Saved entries
+ + +
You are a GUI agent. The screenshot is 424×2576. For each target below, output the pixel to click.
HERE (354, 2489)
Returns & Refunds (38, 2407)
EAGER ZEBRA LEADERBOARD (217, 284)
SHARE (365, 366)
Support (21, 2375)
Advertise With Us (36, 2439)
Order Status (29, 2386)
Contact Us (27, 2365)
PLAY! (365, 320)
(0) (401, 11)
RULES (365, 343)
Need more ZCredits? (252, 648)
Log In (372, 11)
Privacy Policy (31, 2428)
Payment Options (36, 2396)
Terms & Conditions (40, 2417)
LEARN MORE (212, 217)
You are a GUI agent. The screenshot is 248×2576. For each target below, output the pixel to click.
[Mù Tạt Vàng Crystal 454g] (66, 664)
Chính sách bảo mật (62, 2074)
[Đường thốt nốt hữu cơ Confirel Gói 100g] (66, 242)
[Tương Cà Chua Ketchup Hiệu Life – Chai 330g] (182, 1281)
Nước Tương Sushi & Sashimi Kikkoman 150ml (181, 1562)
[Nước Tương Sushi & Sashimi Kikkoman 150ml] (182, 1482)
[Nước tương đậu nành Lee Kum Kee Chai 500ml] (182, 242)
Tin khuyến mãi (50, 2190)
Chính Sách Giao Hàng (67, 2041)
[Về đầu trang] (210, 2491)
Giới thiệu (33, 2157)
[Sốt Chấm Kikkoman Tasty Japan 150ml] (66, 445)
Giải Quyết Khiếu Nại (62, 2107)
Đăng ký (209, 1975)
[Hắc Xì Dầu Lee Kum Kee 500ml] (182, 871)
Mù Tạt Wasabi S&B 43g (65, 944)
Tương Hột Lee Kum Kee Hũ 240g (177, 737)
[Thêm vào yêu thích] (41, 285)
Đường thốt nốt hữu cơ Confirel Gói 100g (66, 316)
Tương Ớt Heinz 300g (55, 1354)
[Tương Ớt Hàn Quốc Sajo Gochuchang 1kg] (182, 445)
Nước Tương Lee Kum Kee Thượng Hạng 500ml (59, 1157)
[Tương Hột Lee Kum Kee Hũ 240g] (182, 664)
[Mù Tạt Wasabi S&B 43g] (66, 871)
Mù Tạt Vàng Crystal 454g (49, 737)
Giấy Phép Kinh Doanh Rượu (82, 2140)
+ + +
| Task requirements |
Transcribe, word for word, every line from the one containing "[Hắc Xì Dầu Lee Kum Kee 500ml] (182, 871)" through the final line of the entries, and nothing else.

| Answer area |
[Hắc Xì Dầu Lee Kum Kee 500ml] (182, 871)
Mù Tạt Wasabi S&B 43g (65, 944)
Tương Hột Lee Kum Kee Hũ 240g (177, 737)
[Thêm vào yêu thích] (41, 285)
Đường thốt nốt hữu cơ Confirel Gói 100g (66, 316)
Tương Ớt Heinz 300g (55, 1354)
[Tương Ớt Hàn Quốc Sajo Gochuchang 1kg] (182, 445)
Nước Tương Lee Kum Kee Thượng Hạng 500ml (59, 1157)
[Tương Hột Lee Kum Kee Hũ 240g] (182, 664)
[Mù Tạt Wasabi S&B 43g] (66, 871)
Mù Tạt Vàng Crystal 454g (49, 737)
Giấy Phép Kinh Doanh Rượu (82, 2140)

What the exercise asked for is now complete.